# 2009 SCHIP Bill Expected No Later than Spring



## dayplanner (Dec 11, 1997)

Children's Healthcare Legislation Expected to be Priority for New Congress

More...


----------



## BigCat (Sep 9, 2008)

From today's cigarcyclopedia article regarding SCHIP:

"The Cigar Association of America, working in concert with the International Premium Cigar & Pipe Retailers Association (IPCPR), has been working on this issue with the election outcome already in mind. *An undisclosed "industry compromise"* *has been worked out*, which has been whispered to be anywhere from a proposed tax cap of 40 cents per cigar up to $1 per cigar."
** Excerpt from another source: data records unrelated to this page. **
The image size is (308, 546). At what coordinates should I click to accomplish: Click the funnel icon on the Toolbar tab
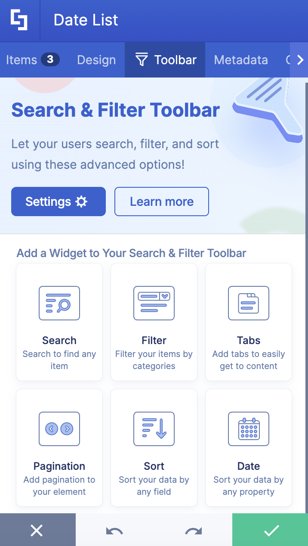[x=141, y=60]
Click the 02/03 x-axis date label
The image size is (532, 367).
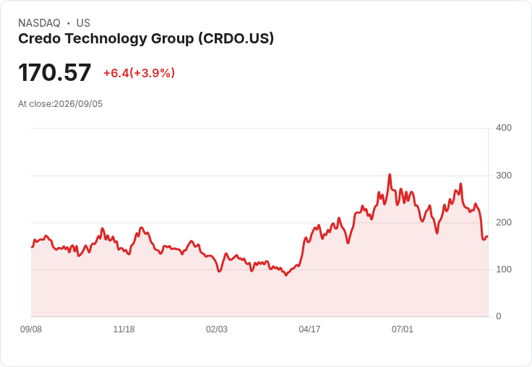pyautogui.click(x=216, y=329)
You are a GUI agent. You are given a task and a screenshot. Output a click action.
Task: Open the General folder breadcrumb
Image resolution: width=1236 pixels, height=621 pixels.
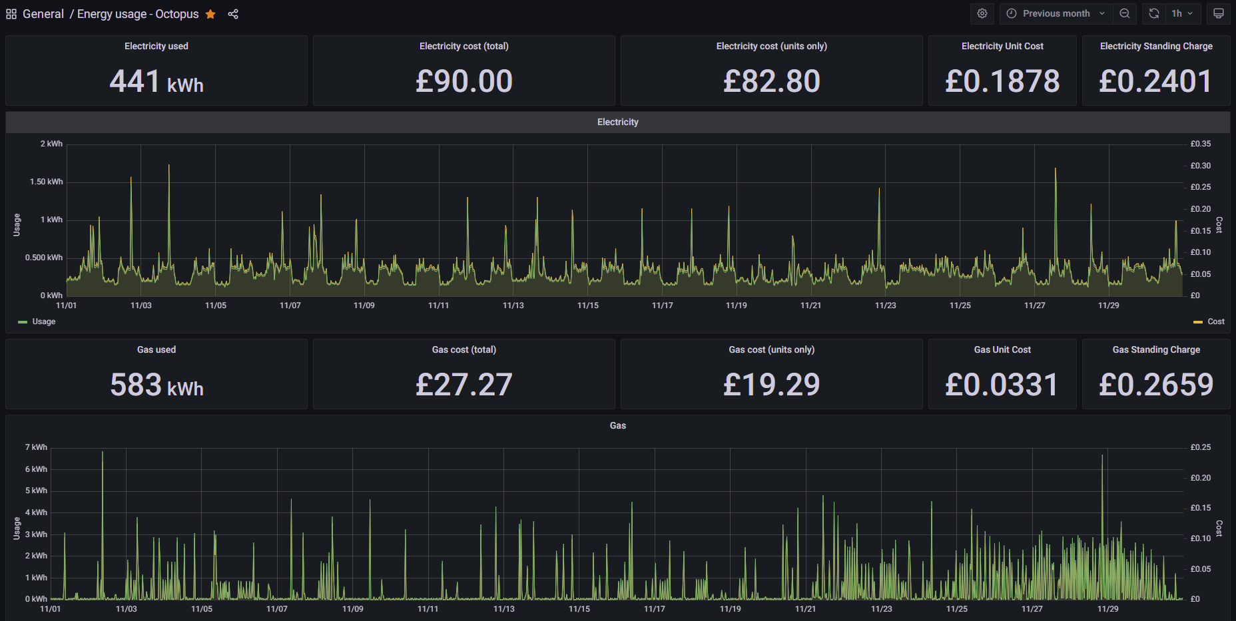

Sounds like we aren't looking at a $3 a stick tax anymore. Not that I am going to be happy even at $.40, but it is a lot more palatable than it could have been.


----------



## oldforge (Apr 30, 2008)

Still that is an average of an extra $20 a box.

If you are a serious smoker it would be throwing money away not to stock up before the spring.
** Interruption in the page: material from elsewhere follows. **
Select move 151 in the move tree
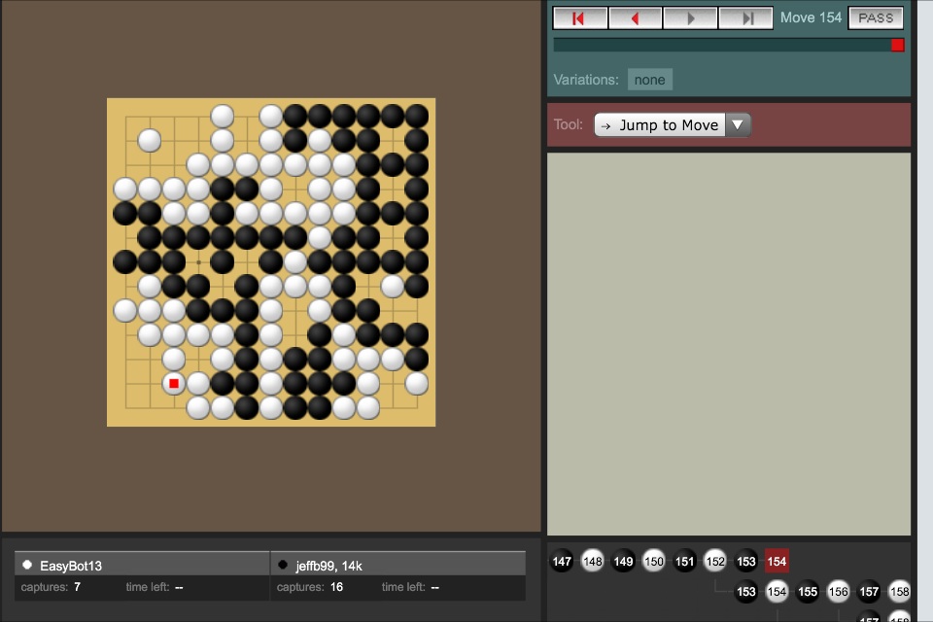(685, 561)
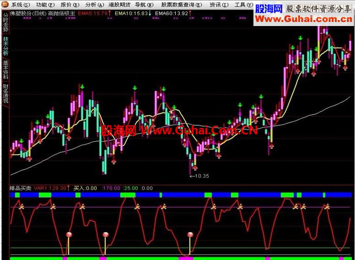Open the 财务透视 side tab
Viewport: 355px width, 260px height.
coord(5,94)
My recommendation--an eight year supply. :chk



BigCat said:


> Sounds like we aren't looking at a $3 a stick tax anymore. Not that I am going to be happy even at $.40, but it is a lot more palatable than it could have been.


----------



## BigCat (Sep 9, 2008)

oldforge said:


> Still that is an average of an extra $20 a box.


Do you know for sure it will be applied accross the board like that, so that a 20 ct. box would be taxed $20 and a 25 ct box $25? Maybe there is a different rate for full boxes? I'm just curious, I have no idea.


----------



## macjoe53 (Jul 8, 2007)

It would be a good thing if the tax had a cap of 40 cents per cigar. I could live with that.


----------



## stbdtack (Jun 2, 2008)

oldforge said:


> Still that is an average of an extra $20 a box.
> 
> If you are a serious smoker it would be throwing money away not to stock up before the spring.
> 
> My recommendation--an eight year supply. :chk


. . how 'bout a 4-year supply. . .


----------



## epyon26 (Dec 16, 2007)

macjoe53 said:


> It would be a good thing if the tax had a cap of 40 cents per cigar. I could live with that.


 I could live with it ......but Im still not happy


----------